Ali estavam Sergio Margullis, economista e secretário de Desenvolvimento Sustentável da Secretaria de Assuntos Estratégicos da Presidência; Ricardo Henriques, também economista, especializado em temas como desigualdade, pobreza, ex-pesquisador do Ipea e atual superintendente do Instituto Unibanco; o cantor Marcelo Yuka; o grafiteiro e artista visual Dingos.
E pessoas da plateia também podiam se apresentar para fazer perguntas, era só ocupar as duas cadeiras que ficavam vazias nesse círculo.
Respondendo a Yuka e a Ricardo Henriques sobre desigualdade social, Yunus afirmou que é preciso um contrassistema para atender a essa disparidade.
Talvez num recado para o economista francês Thomas Piketty, que se tornou famoso com “O Capital do Século XXI”, em que defende um imposto maior para os mais ricos, Yunus lembra que quem pagasse mais iria se tornar ainda mais poderoso. Dentro do sistema capitalista só há soluções artificiais para a desigualdade, afirma ele, vindas de pessoas que ficam longe do problema real.
“A concentração de riqueza vai se tornar cada vez mais aguda, e o pobre vai se tornar cada vez mais pobre porque este é o sistema. Se as pessoas que estão na base subirem um centímetro, isso vai criar um problema.

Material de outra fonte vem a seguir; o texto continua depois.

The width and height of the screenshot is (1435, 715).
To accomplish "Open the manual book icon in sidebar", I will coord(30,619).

A concentração não é só de riqueza, é de poder também. O modo de fazer é redesenhar o sistema para redesenhar o mundo. Eu criei um outro sistema porque, no atual, tudo o que podia ser tentado para beneficiar as pessoas já foi tentado. Então eu considerei a possibilidade de pensar em outras perguntas. Por que as pessoas pobres não estão na linha predominante do sistema? Se há créditos para uns, tem que haver para todos. Por isso criei o microcrédito”.
Margullis puxou o tema das mudanças climáticas. Bangladesh, como se sabe, é um dos países que mais vai sofrer com a subida dos oceanos provocada pelo degelo das geleiras. Embora esteja no foco de Yunus a eliminação da pobreza naquele território – “Estou até pensando em lançar uma aposta: em 2030, quem encontrar um pobre no país vai ganhar 1 milhão de dólares” – a questão do aquecimento da Terra é preocupante. A certeza de que os países ricos têm que ajudar os mais pobres a vencerem o problema é a base do pensamento de Yunus.

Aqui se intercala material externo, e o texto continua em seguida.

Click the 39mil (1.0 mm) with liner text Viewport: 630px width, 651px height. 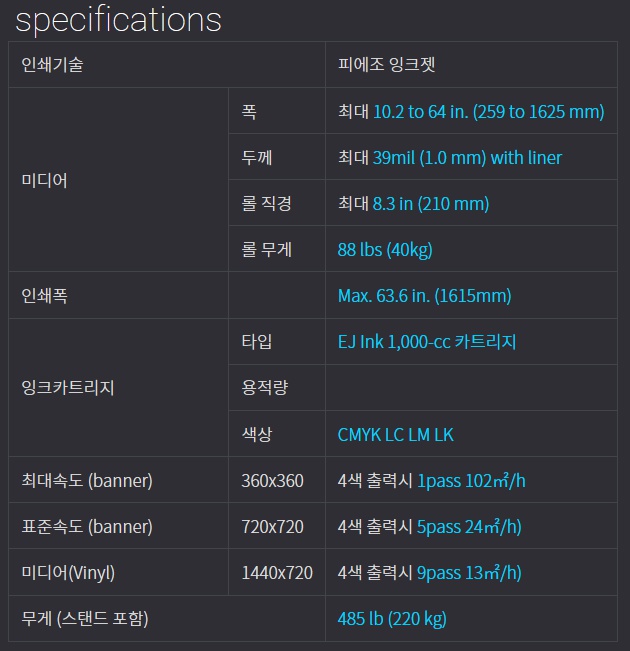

“Eles nos destruíram e agora nós temos que lidar com isso? Vamos submergir, ter escassez de alimentos. Mas estamos já criando matriz energética solar, só que isso não interessa às grandes empresas. Temos mais conhecimento do que antes, mas ficamos piores? A economia precisa ser repensada, e essa é uma tarefa gigantesca”. Não criar danos às pessoas nem ao meio ambiente é um dos princípios básicos de um negócio social.
Cada ponto levantado pelos perguntadores era uma chance para Yunus puxar seu novelo de ideias construídas com bases sólidas, de muito estudo e muita experiência de vida, batendo o martelo contra o modelo que criou tantas mazelas. Quando a questão do trabalho entrou na pauta, o Prêmio Nobel aproveitou para falar sobre educação.
“O sistema educacional deveria incentivar a capacidade, a potência que cada um tem, não ensinar para procurar um trabalho. Todas as crianças da família Grameen têm escola, os jovens saem formados. Mas a questão é que não tem emprego para todos. E o sistema paralisa quem está desempregado, faz você se esquecer que é uma pessoa com condições de cuidar de si próprio e do outro. É preciso redesenhar essa forma de viver e promover mudanças é uma questão de imaginação, de criar”.
Entre a palestra, as perguntas e uma proposta inicial, de dividir o espaço com experiências dos pensadores sociais, foram pouco mais de quatro horas. Yunus defende o humano e a capacidade que cada um tem de reagir, de superar obstáculos. Ele fala de uma experiência que viveu e vive, de uma vida de privações.
Para quem está longe dessa vida de carências mas quer buscar outras saídas, Yunus ensina a procurar um sentido que não está na acumulação de riqueza, mas nos pequenos ganhos. E começar a ver valor em outras possibilidades, como a de criar. É instigante.